- Occupation(s): Sound editor, film editor

= Kant Pan =

Kant Pan is a sound and film editor. At the beginning of his career he worked as an assistant film editor for Giro City, Clockwise, Never Say Never Again and also David Cronenberg's The Fly. Later, working from London, UK, he worked as a sound editor on Wish You Were Here, Dangerous Liaisons (Stephen Frears) and We're No Angels (Neil Jordan). He then was nominated for an Oscar for his editing on Neil Jordan's The Crying Game (1992). Recent editing credits include Boogie Woogie, Forget me not and Marcel Grant's films What's your name 41?, Monsieur Francois and Just Inès.

==Personal life==

Kant Pan was born in Hong Kong and raised in Malaysia and Singapore. He received his formative film experience, working in the vibrant Hong Kong/Asian film industry and worked on locations in Japan, Philippines, Thailand and Singapore. After graduating in psychology at the University of Hong Kong, he came to London and trained in the art and technique of film production at London Film School.

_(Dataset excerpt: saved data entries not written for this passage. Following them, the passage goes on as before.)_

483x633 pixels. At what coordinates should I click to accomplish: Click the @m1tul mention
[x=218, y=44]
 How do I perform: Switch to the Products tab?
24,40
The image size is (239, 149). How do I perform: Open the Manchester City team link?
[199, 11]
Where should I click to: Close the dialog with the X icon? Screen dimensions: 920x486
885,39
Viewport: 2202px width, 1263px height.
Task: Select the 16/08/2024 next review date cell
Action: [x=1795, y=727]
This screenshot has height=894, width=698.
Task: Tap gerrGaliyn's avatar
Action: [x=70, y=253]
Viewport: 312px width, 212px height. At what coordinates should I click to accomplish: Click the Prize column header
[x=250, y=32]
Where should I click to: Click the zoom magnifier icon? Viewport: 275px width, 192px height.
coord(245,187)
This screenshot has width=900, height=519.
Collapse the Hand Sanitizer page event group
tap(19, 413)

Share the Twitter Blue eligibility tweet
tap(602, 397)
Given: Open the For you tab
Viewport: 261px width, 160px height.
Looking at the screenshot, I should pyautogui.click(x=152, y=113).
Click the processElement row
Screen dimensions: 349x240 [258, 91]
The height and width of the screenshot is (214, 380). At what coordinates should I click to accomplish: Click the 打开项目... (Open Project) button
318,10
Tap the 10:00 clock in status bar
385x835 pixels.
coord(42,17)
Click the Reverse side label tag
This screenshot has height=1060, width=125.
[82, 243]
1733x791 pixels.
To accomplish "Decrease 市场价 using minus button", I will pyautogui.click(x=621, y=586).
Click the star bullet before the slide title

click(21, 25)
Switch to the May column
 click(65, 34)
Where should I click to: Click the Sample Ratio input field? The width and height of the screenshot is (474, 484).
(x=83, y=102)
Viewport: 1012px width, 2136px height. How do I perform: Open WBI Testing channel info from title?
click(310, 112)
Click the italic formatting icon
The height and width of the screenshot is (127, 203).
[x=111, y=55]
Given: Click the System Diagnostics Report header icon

He has worked in the British film industry as assistant film editor, supervising sound editor and film editor. In his work as film editor and supervising sound editor, he has creatively collaborated in feature film projects helmed by British and European directors such as Marcel Grant, Stephen Frears, Neil Jordan, Mike Newell, Paul Morrison, Dominique Derruderre, Rudolf van den Berg to name a few.